大きさと機能性を競うコンベンション施設というものはどこも周囲と分断された非日常的な空間で、ビジネス上の収容ニーズを満たせば文句はないとはいえ、私などは何度いっても好きにはなれない場所である。

 
たびたびロード・オブ・ザ・リングに登場する悪の巣窟モルドールを思い出して長居したくない場所の一つだ。
屋内施設としては並外れた大きさと、未来的な印象や前衛性を誇示するのかような冷たいデザインに感覚の一部を麻痺させられるような居心地の悪さを感じるのだ。

この夏も、何度か仕事で都内とその周辺のコンベンション施設にでかけたのだが、
最終日は雲ひとつない空から目もくらむような強い日差しが照りつける午後だった。

その日出かけた巨大なガラス張りの展示棟は、鉄骨に貼り付けられたハーフミラー状のガラスが透過する光に緑と青と灰色の混じったような金属的な色をつけるために、中にいる人も物もみな無機的な印象を帯びていた。
灰色のビジネスマン、緑青(ろくしょう)色の展示ブース、行きかうミニのワンピースのコンパニオンもまるでアンドロイドのようだった。

まさに非現実的な空間ではあるが、金融にせよITにせよ現代の経済的活動などというものはほとんどは実体性に乏しい「参加者全員納得ずくの虚構」として成り立っているとすれば、こんな空間はビジネスにはぴったりなのだともいえるのかもしれない。

私のこの日の仕事は現場担当に簡単な連絡と指示を与えると、後は遠巻きに進行状況を見守るだけだったが、居心地の悪さはずっと変わらなかった。

やがてイベントは終了し、後片付けの始まる前に引き上げようとすると、コンパニオンの一人が近づいてきて、「ね、今日はどこ行く?」などとこちらの都合も聞かずに声をかけてきた。

彼女は元は会社の同僚というか後輩だったのだが、途中やめてコンパニオンになって大分たつのだが、ただのマネキンみたいな飾り物のコンパニオンとは違い、何でも記憶力も良く飲み込みも早いので、案内や説明なんでもこなす実力派だ。

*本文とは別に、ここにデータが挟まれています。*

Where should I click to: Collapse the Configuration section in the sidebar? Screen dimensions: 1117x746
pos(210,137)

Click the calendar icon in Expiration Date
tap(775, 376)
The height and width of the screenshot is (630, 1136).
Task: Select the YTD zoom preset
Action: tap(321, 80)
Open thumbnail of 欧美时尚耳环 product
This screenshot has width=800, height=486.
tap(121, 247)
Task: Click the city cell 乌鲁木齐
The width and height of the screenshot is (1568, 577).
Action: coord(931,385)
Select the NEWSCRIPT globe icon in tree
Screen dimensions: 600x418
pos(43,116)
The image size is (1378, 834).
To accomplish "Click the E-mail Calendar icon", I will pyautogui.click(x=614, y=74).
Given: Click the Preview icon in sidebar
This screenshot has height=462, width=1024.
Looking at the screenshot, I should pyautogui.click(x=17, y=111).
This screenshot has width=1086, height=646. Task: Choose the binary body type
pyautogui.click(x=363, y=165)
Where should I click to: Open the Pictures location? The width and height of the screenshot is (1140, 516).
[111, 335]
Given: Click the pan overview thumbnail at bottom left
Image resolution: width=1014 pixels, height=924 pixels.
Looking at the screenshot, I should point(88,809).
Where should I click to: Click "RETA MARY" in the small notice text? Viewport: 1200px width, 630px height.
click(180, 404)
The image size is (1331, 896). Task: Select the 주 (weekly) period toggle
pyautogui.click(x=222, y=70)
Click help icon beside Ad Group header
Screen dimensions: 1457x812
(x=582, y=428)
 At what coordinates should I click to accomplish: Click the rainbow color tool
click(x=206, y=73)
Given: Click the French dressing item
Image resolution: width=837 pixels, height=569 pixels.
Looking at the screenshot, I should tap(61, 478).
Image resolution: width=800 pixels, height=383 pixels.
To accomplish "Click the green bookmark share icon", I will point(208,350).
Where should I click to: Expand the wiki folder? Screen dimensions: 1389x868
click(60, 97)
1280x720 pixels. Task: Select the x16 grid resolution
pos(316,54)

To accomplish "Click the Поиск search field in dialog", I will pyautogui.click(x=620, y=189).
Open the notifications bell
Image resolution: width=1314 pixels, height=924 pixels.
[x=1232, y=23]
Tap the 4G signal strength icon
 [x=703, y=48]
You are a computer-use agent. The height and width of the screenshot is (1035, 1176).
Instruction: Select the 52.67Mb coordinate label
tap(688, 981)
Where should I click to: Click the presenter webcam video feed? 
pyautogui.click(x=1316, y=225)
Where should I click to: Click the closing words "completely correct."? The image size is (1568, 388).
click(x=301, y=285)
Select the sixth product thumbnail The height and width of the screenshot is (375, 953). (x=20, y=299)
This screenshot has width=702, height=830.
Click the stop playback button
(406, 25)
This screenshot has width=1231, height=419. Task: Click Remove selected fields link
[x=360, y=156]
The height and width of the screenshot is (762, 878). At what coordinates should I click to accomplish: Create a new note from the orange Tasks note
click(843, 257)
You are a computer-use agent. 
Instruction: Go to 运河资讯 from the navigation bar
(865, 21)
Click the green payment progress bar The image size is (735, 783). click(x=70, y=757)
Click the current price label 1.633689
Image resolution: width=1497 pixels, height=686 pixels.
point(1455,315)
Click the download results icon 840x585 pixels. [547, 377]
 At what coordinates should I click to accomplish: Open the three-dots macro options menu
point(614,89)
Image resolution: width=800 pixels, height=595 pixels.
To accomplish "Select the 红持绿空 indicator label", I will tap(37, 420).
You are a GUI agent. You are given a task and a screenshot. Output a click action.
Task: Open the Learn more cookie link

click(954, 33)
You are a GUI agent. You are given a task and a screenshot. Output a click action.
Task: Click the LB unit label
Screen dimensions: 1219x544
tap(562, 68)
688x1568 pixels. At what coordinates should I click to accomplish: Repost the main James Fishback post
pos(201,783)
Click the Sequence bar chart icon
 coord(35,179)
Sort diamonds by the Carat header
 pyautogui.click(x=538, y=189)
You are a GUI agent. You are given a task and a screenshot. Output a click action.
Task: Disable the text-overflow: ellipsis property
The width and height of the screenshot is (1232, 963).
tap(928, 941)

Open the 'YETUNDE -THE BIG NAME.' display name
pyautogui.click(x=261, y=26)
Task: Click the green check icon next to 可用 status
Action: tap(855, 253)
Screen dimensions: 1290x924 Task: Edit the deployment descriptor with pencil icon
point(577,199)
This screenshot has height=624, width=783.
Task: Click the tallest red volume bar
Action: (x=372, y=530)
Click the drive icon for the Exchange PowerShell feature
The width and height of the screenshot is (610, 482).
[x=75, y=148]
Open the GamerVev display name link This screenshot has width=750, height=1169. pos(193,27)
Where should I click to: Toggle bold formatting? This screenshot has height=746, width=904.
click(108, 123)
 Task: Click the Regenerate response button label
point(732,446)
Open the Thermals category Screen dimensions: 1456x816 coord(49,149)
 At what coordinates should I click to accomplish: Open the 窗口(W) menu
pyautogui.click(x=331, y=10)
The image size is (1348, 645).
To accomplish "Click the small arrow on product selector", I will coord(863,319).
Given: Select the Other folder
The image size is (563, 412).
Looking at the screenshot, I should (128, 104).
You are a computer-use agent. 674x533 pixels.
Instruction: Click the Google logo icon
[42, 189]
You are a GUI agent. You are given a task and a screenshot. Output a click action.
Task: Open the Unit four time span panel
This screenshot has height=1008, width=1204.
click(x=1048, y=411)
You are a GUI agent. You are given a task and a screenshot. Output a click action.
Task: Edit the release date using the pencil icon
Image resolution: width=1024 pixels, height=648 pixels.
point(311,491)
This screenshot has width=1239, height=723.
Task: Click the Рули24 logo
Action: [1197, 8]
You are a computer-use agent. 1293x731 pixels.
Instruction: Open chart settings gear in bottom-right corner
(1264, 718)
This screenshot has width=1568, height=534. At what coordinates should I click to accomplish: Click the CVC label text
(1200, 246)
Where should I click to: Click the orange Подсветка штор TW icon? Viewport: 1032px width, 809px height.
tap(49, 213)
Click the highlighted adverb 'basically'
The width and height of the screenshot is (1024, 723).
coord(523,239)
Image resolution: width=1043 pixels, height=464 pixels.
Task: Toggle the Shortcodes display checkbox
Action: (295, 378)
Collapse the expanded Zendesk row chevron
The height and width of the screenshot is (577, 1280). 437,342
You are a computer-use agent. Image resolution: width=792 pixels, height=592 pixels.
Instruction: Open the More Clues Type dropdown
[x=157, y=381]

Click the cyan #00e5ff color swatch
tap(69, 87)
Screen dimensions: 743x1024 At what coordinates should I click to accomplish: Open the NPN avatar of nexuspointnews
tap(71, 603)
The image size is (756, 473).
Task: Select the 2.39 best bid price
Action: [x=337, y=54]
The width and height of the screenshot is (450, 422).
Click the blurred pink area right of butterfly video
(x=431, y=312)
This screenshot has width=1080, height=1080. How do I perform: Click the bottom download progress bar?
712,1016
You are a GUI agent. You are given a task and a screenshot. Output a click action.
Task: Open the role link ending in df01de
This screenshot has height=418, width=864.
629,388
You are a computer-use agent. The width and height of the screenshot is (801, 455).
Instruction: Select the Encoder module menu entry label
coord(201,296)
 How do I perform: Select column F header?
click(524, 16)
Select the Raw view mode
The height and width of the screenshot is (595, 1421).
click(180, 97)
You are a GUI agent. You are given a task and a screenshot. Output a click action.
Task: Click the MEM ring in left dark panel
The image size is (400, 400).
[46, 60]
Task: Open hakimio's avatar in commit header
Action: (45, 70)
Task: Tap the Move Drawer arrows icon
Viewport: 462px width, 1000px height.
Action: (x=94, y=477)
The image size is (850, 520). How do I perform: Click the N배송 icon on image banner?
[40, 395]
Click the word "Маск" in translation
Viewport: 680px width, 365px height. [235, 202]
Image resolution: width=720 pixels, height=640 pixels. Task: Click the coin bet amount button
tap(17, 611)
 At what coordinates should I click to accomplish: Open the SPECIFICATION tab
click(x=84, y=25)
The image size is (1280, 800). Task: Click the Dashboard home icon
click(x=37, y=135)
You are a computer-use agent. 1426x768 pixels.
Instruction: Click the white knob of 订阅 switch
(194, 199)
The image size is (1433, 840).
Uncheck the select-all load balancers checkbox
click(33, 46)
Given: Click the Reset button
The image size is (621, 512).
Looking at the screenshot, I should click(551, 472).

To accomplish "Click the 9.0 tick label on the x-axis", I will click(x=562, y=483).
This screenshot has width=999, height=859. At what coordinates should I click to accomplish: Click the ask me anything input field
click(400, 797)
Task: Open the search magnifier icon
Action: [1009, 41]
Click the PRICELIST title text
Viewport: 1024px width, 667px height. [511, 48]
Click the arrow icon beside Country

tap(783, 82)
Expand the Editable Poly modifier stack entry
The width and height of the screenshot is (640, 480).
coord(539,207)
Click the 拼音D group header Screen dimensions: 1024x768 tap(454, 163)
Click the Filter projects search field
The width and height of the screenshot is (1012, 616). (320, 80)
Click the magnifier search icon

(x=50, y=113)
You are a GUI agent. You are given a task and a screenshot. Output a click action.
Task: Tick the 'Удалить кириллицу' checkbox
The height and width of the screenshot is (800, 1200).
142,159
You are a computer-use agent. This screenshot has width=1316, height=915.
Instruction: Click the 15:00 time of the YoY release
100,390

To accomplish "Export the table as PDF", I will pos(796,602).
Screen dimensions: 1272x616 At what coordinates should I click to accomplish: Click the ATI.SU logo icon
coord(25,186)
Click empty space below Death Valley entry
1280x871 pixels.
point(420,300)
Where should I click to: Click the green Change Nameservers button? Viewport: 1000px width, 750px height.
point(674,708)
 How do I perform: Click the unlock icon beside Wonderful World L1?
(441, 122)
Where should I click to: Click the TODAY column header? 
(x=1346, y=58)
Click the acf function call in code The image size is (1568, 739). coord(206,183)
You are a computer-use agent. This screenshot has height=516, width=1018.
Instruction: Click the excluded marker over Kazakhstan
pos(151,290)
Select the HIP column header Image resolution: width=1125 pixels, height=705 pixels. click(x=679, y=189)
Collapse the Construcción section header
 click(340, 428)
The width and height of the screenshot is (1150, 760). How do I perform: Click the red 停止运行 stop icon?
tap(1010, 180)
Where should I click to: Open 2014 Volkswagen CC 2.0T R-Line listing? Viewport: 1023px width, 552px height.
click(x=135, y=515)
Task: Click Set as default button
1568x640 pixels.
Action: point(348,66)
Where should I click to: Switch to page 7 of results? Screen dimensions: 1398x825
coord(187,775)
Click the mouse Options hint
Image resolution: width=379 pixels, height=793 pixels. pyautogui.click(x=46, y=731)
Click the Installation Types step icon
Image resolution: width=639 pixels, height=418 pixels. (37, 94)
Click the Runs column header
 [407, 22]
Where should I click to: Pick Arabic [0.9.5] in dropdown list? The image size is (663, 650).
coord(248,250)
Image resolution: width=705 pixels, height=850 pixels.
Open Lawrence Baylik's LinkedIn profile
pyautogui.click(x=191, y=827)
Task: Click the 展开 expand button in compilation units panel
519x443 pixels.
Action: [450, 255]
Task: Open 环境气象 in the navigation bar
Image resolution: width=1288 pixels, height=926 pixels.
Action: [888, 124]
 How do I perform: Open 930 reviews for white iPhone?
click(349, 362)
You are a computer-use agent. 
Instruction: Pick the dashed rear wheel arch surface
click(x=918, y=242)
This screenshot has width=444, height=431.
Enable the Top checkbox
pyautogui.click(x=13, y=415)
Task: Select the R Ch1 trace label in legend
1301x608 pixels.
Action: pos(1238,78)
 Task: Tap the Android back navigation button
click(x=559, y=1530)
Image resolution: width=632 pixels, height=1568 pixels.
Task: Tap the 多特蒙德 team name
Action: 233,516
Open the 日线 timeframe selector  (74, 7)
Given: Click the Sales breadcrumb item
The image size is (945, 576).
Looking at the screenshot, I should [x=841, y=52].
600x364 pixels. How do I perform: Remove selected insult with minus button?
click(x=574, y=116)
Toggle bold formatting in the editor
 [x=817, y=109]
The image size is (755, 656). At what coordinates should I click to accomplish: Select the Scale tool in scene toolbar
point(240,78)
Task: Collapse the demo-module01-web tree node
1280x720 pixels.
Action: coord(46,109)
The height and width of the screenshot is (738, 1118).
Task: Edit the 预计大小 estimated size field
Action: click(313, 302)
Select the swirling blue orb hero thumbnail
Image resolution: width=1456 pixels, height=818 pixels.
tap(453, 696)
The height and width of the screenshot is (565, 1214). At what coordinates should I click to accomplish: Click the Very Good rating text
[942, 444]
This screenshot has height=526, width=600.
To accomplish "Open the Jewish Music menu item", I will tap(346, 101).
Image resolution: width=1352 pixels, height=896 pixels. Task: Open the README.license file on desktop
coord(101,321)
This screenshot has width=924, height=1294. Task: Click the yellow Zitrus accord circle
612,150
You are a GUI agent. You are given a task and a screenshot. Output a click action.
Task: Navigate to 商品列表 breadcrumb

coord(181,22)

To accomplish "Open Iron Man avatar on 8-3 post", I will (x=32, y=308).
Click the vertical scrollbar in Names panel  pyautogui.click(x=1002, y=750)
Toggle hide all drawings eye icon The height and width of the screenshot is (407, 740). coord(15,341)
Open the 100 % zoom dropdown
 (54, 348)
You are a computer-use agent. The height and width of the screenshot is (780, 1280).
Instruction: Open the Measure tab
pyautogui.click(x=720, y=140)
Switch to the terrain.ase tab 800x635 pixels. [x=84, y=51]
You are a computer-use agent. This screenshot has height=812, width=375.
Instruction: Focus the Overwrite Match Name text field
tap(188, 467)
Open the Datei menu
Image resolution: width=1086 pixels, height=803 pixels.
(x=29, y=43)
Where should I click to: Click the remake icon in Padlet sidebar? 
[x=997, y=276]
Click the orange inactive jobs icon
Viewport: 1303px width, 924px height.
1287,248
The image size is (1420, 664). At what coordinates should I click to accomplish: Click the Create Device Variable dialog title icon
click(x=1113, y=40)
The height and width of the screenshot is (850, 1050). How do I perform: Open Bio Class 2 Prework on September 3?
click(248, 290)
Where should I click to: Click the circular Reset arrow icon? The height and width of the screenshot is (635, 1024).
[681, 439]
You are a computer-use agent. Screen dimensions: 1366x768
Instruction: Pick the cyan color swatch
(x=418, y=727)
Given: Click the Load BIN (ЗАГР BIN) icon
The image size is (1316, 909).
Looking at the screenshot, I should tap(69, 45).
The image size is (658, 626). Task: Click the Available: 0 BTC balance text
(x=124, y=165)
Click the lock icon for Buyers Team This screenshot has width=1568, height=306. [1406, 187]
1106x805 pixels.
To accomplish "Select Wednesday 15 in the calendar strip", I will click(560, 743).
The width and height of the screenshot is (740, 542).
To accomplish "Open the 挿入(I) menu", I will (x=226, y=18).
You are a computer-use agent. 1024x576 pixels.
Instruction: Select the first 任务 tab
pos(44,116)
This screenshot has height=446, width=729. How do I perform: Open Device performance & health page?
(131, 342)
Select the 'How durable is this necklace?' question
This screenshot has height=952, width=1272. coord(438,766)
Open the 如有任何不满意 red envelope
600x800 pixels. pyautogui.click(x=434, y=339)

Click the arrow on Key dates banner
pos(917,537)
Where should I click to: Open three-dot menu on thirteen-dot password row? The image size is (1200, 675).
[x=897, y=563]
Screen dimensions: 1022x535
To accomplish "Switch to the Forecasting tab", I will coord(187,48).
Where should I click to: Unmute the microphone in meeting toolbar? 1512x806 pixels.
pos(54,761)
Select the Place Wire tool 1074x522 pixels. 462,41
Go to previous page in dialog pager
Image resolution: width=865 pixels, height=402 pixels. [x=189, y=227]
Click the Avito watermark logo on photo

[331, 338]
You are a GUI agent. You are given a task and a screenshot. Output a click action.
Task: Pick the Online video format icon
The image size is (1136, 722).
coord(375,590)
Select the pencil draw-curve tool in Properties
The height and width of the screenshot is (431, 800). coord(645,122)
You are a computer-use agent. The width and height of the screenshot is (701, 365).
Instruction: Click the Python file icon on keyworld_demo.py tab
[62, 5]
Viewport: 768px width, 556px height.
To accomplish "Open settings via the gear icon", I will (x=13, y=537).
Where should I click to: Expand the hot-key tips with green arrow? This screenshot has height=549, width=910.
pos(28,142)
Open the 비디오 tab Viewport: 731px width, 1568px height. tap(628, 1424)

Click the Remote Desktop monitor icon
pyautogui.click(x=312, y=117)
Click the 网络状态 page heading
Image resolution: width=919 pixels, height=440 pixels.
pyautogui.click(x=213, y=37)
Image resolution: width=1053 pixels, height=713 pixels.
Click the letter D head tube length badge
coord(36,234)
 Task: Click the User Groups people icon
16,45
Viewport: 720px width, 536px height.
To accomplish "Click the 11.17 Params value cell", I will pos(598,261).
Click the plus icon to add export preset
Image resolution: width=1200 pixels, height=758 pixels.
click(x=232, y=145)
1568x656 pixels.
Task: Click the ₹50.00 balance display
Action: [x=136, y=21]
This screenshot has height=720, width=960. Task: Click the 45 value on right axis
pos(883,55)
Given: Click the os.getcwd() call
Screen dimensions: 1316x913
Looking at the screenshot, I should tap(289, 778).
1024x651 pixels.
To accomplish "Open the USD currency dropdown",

私とはまだ対等な友達である。

この日はずっと不機嫌そうな私を遠くから見止めて彼女なりに気を使っているのだろうと容易に想像がついたが、ここは精神疲労もあって勤めの延長の飲み会は放り出し、情けなくも彼女の好意に甘えて一緒に夕飯に行くこととした。

社会という虚構、その社会のビジネスの虚実、フィクションとしてのビジネスを包む虚飾の塔。

 
夕暮れの中、どんどん背後に遠ざかるモルドールを車のリアウィンドー越しに眺め、勤めの公的な自分から開放されて本来の個人的な自分に戻りつつあることを知り、私は次第に現実感を取り戻していった。

「ね、今夜はどこに行く?」とたずねてきた彼女に私は、

「今がリアルかどうか知りたい」とだけ答えたのだった。